Belgian painter (born 1958)

Caroline Chariot-Dayez (born Brussels, 11 September 1958) is a Belgian hyperrealistic painter.

Although interested in painting from a very early age, she studied philosophy in order to understand what painting is. She was deeply influenced by the French phenomenologist Maurice Merleau-Ponty, who wrote extensively on perception, vision, embodiment, and painting.

Her life has been an ongoing interaction between philosophy, which she teaches, and painting. Until the age of forty, she was reluctant to show her paintings in public (with the exception of an appearance on the Belgian Broadcasting Corporation programme "The Arts at Large" in 1995).

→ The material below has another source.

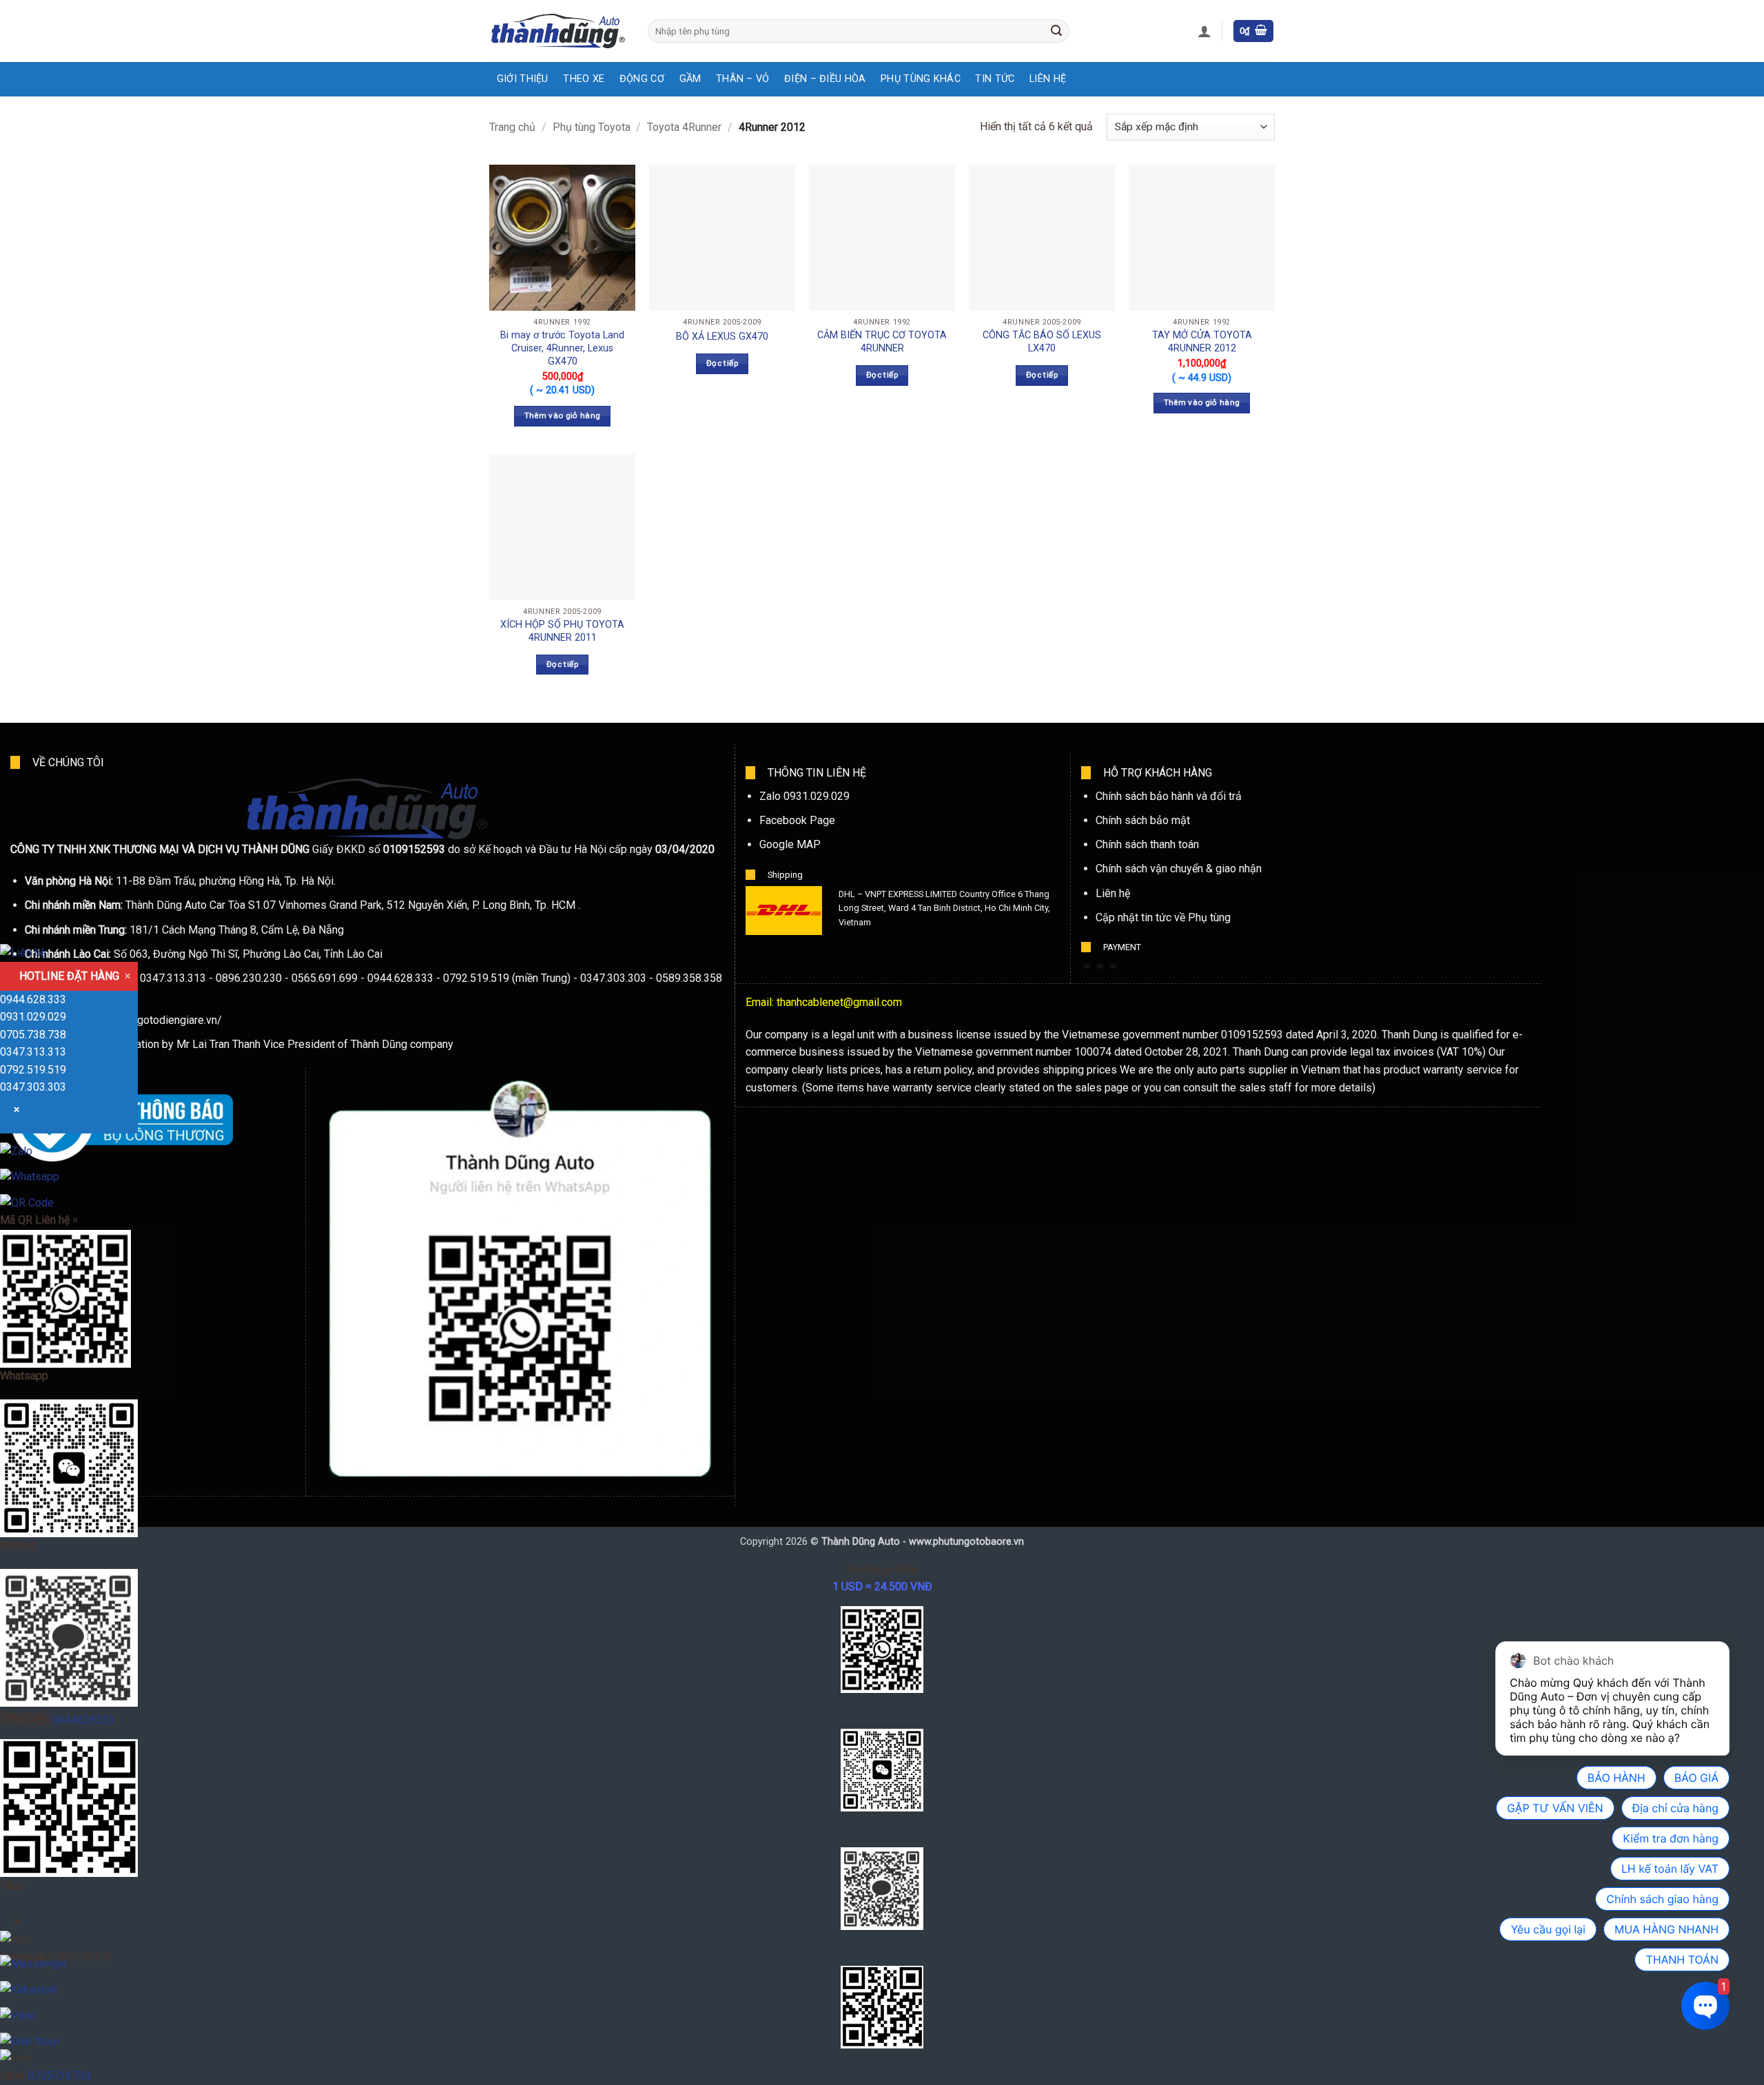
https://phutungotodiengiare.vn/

She lives and works in Brussels.

==Exhibitions==
- March 1999 – Galerie Elian Lisart – Brussels
- November 2000 – Galerie Tempera – Brussels (Place Royale-Koningsplein)
- December 2000 – Linéart – Ghent
- February 2001 – Galerie Brûlée – Strasbourg
- March–August 2001 – Galerie Tempera – Brussels (Place Royale-Koningsplein)
- 2002 – Galerie Brulée, Strasbourg
- 2002 – Galerie Arcadia, Lille, 2002
- 2003 – Collins and Hastie Gallery, London
- 2005 – Galerie Visconti, Paris
- April 2006 – Lars Bolander, New York City "The Fold"
- 2007 – Tessenderloo Group, Brussels
- March–April 2009 – Cathedral of Brussels, Brussels

==Bibliography==
- "Caroline Chariot-Dayez", Editions Art in Belgium, Lasne, 2005.